* _Supplied material_
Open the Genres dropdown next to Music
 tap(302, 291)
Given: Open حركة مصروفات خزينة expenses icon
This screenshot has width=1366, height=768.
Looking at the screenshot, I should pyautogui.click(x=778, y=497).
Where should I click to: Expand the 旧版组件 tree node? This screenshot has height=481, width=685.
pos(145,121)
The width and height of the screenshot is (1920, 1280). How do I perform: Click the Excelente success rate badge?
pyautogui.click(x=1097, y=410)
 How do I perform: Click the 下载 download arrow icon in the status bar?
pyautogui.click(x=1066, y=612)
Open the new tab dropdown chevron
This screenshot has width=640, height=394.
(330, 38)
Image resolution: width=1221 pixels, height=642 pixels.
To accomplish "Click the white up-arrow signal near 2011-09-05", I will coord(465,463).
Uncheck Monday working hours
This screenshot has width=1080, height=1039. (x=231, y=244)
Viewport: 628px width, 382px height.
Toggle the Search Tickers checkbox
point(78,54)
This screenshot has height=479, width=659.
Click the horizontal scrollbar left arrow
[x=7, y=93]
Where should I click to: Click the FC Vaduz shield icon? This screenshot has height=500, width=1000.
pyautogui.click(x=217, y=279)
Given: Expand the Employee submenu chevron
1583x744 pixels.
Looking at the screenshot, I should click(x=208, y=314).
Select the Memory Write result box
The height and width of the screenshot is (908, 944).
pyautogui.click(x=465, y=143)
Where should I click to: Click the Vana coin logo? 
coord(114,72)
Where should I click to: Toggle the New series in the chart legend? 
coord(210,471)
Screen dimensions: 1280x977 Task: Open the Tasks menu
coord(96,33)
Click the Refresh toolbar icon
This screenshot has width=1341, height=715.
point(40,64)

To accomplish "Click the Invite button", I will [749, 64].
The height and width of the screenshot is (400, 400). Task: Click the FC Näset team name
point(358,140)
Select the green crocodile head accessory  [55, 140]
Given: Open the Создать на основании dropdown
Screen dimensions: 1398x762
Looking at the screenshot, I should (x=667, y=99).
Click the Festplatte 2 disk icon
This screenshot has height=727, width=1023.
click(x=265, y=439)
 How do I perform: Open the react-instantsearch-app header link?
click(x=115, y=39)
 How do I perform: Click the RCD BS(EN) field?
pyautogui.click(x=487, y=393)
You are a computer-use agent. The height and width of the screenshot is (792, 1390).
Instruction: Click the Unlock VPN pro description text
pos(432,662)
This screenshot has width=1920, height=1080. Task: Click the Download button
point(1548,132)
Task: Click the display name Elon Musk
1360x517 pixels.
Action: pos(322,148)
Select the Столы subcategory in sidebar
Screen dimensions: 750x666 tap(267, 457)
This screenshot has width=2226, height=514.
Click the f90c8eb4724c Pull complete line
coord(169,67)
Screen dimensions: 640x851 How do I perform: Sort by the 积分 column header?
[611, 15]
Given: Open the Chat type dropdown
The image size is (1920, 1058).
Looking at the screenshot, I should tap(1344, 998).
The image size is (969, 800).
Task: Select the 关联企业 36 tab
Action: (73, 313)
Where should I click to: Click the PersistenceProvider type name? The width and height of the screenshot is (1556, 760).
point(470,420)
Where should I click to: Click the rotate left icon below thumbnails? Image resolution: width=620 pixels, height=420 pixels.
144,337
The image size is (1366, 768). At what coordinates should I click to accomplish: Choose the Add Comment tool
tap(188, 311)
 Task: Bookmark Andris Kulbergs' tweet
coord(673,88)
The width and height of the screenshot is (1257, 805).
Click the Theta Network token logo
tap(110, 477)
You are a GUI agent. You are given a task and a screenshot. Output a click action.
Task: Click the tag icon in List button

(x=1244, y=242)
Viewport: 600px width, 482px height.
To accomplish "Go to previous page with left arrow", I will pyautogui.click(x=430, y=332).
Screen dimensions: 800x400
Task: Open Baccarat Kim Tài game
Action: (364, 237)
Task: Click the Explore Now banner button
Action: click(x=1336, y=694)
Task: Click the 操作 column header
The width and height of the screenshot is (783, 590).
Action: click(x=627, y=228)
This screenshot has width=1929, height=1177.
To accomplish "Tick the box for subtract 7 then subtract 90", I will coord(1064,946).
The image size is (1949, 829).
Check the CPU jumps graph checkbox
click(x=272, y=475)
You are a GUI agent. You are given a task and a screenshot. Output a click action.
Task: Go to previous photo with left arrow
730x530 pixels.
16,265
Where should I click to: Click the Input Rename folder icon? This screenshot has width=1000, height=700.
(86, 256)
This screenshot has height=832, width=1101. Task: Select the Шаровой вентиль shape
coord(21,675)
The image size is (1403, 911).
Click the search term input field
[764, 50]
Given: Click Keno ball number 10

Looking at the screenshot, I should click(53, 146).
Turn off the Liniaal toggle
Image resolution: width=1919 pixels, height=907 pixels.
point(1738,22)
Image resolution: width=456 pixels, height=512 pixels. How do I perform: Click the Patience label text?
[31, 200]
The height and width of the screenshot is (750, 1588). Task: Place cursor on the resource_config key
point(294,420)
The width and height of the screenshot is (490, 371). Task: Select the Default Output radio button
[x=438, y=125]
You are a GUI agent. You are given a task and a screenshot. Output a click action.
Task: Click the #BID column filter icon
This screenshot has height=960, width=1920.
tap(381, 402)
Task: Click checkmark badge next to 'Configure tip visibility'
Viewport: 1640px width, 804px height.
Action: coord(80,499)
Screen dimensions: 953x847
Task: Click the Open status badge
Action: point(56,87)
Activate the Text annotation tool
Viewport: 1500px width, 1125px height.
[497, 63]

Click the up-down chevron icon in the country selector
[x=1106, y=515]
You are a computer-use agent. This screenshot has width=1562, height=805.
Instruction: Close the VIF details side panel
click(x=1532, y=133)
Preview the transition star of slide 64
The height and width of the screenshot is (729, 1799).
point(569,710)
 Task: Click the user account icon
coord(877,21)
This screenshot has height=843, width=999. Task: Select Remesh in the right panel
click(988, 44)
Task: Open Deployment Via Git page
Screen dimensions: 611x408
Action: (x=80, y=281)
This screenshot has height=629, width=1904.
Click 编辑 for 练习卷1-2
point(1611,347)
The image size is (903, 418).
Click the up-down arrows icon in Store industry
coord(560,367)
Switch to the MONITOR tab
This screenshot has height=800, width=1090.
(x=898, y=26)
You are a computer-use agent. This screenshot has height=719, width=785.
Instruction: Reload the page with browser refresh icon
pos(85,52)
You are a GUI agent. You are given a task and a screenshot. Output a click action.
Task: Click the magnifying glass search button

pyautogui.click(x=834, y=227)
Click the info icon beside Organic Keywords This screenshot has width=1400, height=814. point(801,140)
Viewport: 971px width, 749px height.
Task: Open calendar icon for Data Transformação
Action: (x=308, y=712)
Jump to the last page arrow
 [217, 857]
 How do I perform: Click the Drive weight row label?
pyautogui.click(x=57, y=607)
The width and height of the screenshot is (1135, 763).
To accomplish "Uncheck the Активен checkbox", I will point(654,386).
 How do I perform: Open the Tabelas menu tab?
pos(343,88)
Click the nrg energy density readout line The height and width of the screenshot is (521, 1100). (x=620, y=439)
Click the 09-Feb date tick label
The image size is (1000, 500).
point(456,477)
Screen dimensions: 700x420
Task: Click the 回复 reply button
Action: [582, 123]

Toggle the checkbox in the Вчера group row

* _To do_
Reproduce the material above in full, word for word.

* _Output for this exercise_
Open the Genres dropdown next to Music
 tap(302, 291)
Given: Open حركة مصروفات خزينة expenses icon
This screenshot has width=1366, height=768.
Looking at the screenshot, I should pyautogui.click(x=778, y=497).
Where should I click to: Expand the 旧版组件 tree node? This screenshot has height=481, width=685.
pos(145,121)
The width and height of the screenshot is (1920, 1280). How do I perform: Click the Excelente success rate badge?
pyautogui.click(x=1097, y=410)
 How do I perform: Click the 下载 download arrow icon in the status bar?
pyautogui.click(x=1066, y=612)
Open the new tab dropdown chevron
This screenshot has width=640, height=394.
(330, 38)
Image resolution: width=1221 pixels, height=642 pixels.
To accomplish "Click the white up-arrow signal near 2011-09-05", I will coord(465,463).
Uncheck Monday working hours
This screenshot has width=1080, height=1039. (x=231, y=244)
Viewport: 628px width, 382px height.
Toggle the Search Tickers checkbox
point(78,54)
This screenshot has height=479, width=659.
Click the horizontal scrollbar left arrow
[x=7, y=93]
Where should I click to: Click the FC Vaduz shield icon? This screenshot has height=500, width=1000.
pyautogui.click(x=217, y=279)
Given: Expand the Employee submenu chevron
1583x744 pixels.
Looking at the screenshot, I should click(x=208, y=314).
Select the Memory Write result box
The height and width of the screenshot is (908, 944).
pyautogui.click(x=465, y=143)
Where should I click to: Click the Vana coin logo? 
coord(114,72)
Where should I click to: Toggle the New series in the chart legend? 
coord(210,471)
Screen dimensions: 1280x977 Task: Open the Tasks menu
coord(96,33)
Click the Refresh toolbar icon
This screenshot has width=1341, height=715.
point(40,64)

To accomplish "Click the Invite button", I will [749, 64].
The height and width of the screenshot is (400, 400). Task: Click the FC Näset team name
point(358,140)
Select the green crocodile head accessory  [55, 140]
Given: Open the Создать на основании dropdown
Screen dimensions: 1398x762
Looking at the screenshot, I should (x=667, y=99).
Click the Festplatte 2 disk icon
This screenshot has height=727, width=1023.
click(x=265, y=439)
 How do I perform: Open the react-instantsearch-app header link?
click(x=115, y=39)
 How do I perform: Click the RCD BS(EN) field?
pyautogui.click(x=487, y=393)
You are a computer-use agent. The height and width of the screenshot is (792, 1390).
Instruction: Click the Unlock VPN pro description text
pos(432,662)
This screenshot has width=1920, height=1080. Task: Click the Download button
point(1548,132)
Task: Click the display name Elon Musk
1360x517 pixels.
Action: pos(322,148)
Select the Столы subcategory in sidebar
Screen dimensions: 750x666 tap(267, 457)
This screenshot has width=2226, height=514.
Click the f90c8eb4724c Pull complete line
coord(169,67)
Screen dimensions: 640x851 How do I perform: Sort by the 积分 column header?
[611, 15]
Given: Open the Chat type dropdown
The image size is (1920, 1058).
Looking at the screenshot, I should tap(1344, 998).
The image size is (969, 800).
Task: Select the 关联企业 36 tab
Action: (73, 313)
Where should I click to: Click the PersistenceProvider type name? The width and height of the screenshot is (1556, 760).
point(470,420)
Where should I click to: Click the rotate left icon below thumbnails? Image resolution: width=620 pixels, height=420 pixels.
144,337
The image size is (1366, 768). At what coordinates should I click to accomplish: Choose the Add Comment tool
tap(188, 311)
 Task: Bookmark Andris Kulbergs' tweet
coord(673,88)
The width and height of the screenshot is (1257, 805).
Click the Theta Network token logo
tap(110, 477)
You are a GUI agent. You are given a task and a screenshot. Output a click action.
Task: Click the tag icon in List button

(x=1244, y=242)
Viewport: 600px width, 482px height.
To accomplish "Go to previous page with left arrow", I will pyautogui.click(x=430, y=332).
Screen dimensions: 800x400
Task: Open Baccarat Kim Tài game
Action: (364, 237)
Task: Click the Explore Now banner button
Action: click(x=1336, y=694)
Task: Click the 操作 column header
The width and height of the screenshot is (783, 590).
Action: click(x=627, y=228)
This screenshot has width=1929, height=1177.
To accomplish "Tick the box for subtract 7 then subtract 90", I will coord(1064,946).
The image size is (1949, 829).
Check the CPU jumps graph checkbox
click(x=272, y=475)
You are a GUI agent. You are given a task and a screenshot. Output a click action.
Task: Go to previous photo with left arrow
730x530 pixels.
16,265
Where should I click to: Click the Input Rename folder icon? This screenshot has width=1000, height=700.
(86, 256)
This screenshot has height=832, width=1101. Task: Select the Шаровой вентиль shape
coord(21,675)
The image size is (1403, 911).
Click the search term input field
[764, 50]
Given: Click Keno ball number 10

Looking at the screenshot, I should click(53, 146).
Turn off the Liniaal toggle
Image resolution: width=1919 pixels, height=907 pixels.
point(1738,22)
Image resolution: width=456 pixels, height=512 pixels. How do I perform: Click the Patience label text?
[31, 200]
The height and width of the screenshot is (750, 1588). Task: Place cursor on the resource_config key
point(294,420)
The width and height of the screenshot is (490, 371). Task: Select the Default Output radio button
[x=438, y=125]
You are a GUI agent. You are given a task and a screenshot. Output a click action.
Task: Click the #BID column filter icon
This screenshot has height=960, width=1920.
tap(381, 402)
Task: Click checkmark badge next to 'Configure tip visibility'
Viewport: 1640px width, 804px height.
Action: coord(80,499)
Screen dimensions: 953x847
Task: Click the Open status badge
Action: point(56,87)
Activate the Text annotation tool
Viewport: 1500px width, 1125px height.
[497, 63]

Click the up-down chevron icon in the country selector
[x=1106, y=515]
You are a computer-use agent. This screenshot has width=1562, height=805.
Instruction: Close the VIF details side panel
click(x=1532, y=133)
Preview the transition star of slide 64
The height and width of the screenshot is (729, 1799).
point(569,710)
 Task: Click the user account icon
coord(877,21)
This screenshot has height=843, width=999. Task: Select Remesh in the right panel
click(988, 44)
Task: Open Deployment Via Git page
Screen dimensions: 611x408
Action: (x=80, y=281)
This screenshot has height=629, width=1904.
Click 编辑 for 练习卷1-2
point(1611,347)
The image size is (903, 418).
Click the up-down arrows icon in Store industry
coord(560,367)
Switch to the MONITOR tab
This screenshot has height=800, width=1090.
(x=898, y=26)
You are a computer-use agent. This screenshot has height=719, width=785.
Instruction: Reload the page with browser refresh icon
pos(85,52)
You are a GUI agent. You are given a task and a screenshot. Output a click action.
Task: Click the magnifying glass search button

pyautogui.click(x=834, y=227)
Click the info icon beside Organic Keywords This screenshot has width=1400, height=814. point(801,140)
Viewport: 971px width, 749px height.
Task: Open calendar icon for Data Transformação
Action: (x=308, y=712)
Jump to the last page arrow
 [217, 857]
 How do I perform: Click the Drive weight row label?
pyautogui.click(x=57, y=607)
The width and height of the screenshot is (1135, 763).
To accomplish "Uncheck the Активен checkbox", I will point(654,386).
 How do I perform: Open the Tabelas menu tab?
pos(343,88)
Click the nrg energy density readout line The height and width of the screenshot is (521, 1100). (x=620, y=439)
Click the 09-Feb date tick label
The image size is (1000, 500).
point(456,477)
Screen dimensions: 700x420
Task: Click the 回复 reply button
Action: [582, 123]

Toggle the checkbox in the Вчера group row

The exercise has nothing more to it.